▶ _WHAT YOU HAVE TO DO_: An exact repetition of the listing is required.
- - - - -
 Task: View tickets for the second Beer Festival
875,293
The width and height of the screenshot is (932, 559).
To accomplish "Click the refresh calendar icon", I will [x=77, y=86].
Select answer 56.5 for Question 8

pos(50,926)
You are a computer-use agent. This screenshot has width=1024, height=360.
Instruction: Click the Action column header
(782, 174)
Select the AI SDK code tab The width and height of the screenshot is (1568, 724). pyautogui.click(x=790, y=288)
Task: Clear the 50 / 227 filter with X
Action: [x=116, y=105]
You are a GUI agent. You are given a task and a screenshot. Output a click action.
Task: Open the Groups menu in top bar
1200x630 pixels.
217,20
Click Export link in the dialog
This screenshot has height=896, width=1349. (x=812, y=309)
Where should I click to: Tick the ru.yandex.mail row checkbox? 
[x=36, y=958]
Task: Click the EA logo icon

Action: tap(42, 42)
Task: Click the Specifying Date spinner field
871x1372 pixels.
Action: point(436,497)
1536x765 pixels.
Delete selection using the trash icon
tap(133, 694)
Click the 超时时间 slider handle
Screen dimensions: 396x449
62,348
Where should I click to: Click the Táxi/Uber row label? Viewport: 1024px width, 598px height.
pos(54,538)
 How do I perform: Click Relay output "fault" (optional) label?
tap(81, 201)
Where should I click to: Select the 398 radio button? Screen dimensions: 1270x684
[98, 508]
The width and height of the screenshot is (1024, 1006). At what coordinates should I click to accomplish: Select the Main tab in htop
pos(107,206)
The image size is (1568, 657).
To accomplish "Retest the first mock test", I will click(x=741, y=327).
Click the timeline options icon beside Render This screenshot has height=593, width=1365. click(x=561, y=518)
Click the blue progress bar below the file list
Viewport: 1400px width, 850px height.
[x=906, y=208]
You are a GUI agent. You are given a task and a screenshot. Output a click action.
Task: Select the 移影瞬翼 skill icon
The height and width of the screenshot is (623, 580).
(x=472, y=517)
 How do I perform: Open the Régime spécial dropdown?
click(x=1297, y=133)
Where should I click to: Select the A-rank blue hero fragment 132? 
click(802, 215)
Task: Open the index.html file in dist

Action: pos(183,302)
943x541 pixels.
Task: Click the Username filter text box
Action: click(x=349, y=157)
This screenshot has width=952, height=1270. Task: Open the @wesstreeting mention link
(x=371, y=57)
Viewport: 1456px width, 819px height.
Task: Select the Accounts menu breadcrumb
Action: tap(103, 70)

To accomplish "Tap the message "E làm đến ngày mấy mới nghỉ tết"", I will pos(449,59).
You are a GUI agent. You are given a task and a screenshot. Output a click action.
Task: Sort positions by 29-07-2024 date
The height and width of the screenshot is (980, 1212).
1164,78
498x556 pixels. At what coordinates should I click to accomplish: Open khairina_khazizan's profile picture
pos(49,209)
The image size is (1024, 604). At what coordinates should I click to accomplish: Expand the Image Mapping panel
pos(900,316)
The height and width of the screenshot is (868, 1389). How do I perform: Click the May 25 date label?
- - - - -
▶ _ANSWER BELOW_:
 Task: View tickets for the second Beer Festival
875,293
The width and height of the screenshot is (932, 559).
To accomplish "Click the refresh calendar icon", I will [x=77, y=86].
Select answer 56.5 for Question 8

pos(50,926)
You are a computer-use agent. This screenshot has width=1024, height=360.
Instruction: Click the Action column header
(782, 174)
Select the AI SDK code tab The width and height of the screenshot is (1568, 724). pyautogui.click(x=790, y=288)
Task: Clear the 50 / 227 filter with X
Action: [x=116, y=105]
You are a GUI agent. You are given a task and a screenshot. Output a click action.
Task: Open the Groups menu in top bar
1200x630 pixels.
217,20
Click Export link in the dialog
This screenshot has height=896, width=1349. (x=812, y=309)
Where should I click to: Tick the ru.yandex.mail row checkbox? 
[x=36, y=958]
Task: Click the EA logo icon

Action: tap(42, 42)
Task: Click the Specifying Date spinner field
871x1372 pixels.
Action: point(436,497)
1536x765 pixels.
Delete selection using the trash icon
tap(133, 694)
Click the 超时时间 slider handle
Screen dimensions: 396x449
62,348
Where should I click to: Click the Táxi/Uber row label? Viewport: 1024px width, 598px height.
pos(54,538)
 How do I perform: Click Relay output "fault" (optional) label?
tap(81, 201)
Where should I click to: Select the 398 radio button? Screen dimensions: 1270x684
[98, 508]
The width and height of the screenshot is (1024, 1006). At what coordinates should I click to accomplish: Select the Main tab in htop
pos(107,206)
The image size is (1568, 657).
To accomplish "Retest the first mock test", I will click(x=741, y=327).
Click the timeline options icon beside Render This screenshot has height=593, width=1365. click(x=561, y=518)
Click the blue progress bar below the file list
Viewport: 1400px width, 850px height.
[x=906, y=208]
You are a GUI agent. You are given a task and a screenshot. Output a click action.
Task: Select the 移影瞬翼 skill icon
The height and width of the screenshot is (623, 580).
(x=472, y=517)
 How do I perform: Open the Régime spécial dropdown?
click(x=1297, y=133)
Where should I click to: Select the A-rank blue hero fragment 132? 
click(802, 215)
Task: Open the index.html file in dist

Action: pos(183,302)
943x541 pixels.
Task: Click the Username filter text box
Action: click(x=349, y=157)
This screenshot has width=952, height=1270. Task: Open the @wesstreeting mention link
(x=371, y=57)
Viewport: 1456px width, 819px height.
Task: Select the Accounts menu breadcrumb
Action: tap(103, 70)

To accomplish "Tap the message "E làm đến ngày mấy mới nghỉ tết"", I will pos(449,59).
You are a GUI agent. You are given a task and a screenshot. Output a click action.
Task: Sort positions by 29-07-2024 date
The height and width of the screenshot is (980, 1212).
1164,78
498x556 pixels. At what coordinates should I click to accomplish: Open khairina_khazizan's profile picture
pos(49,209)
The image size is (1024, 604). At what coordinates should I click to accomplish: Expand the Image Mapping panel
pos(900,316)
The height and width of the screenshot is (868, 1389). How do I perform: Click the May 25 date label?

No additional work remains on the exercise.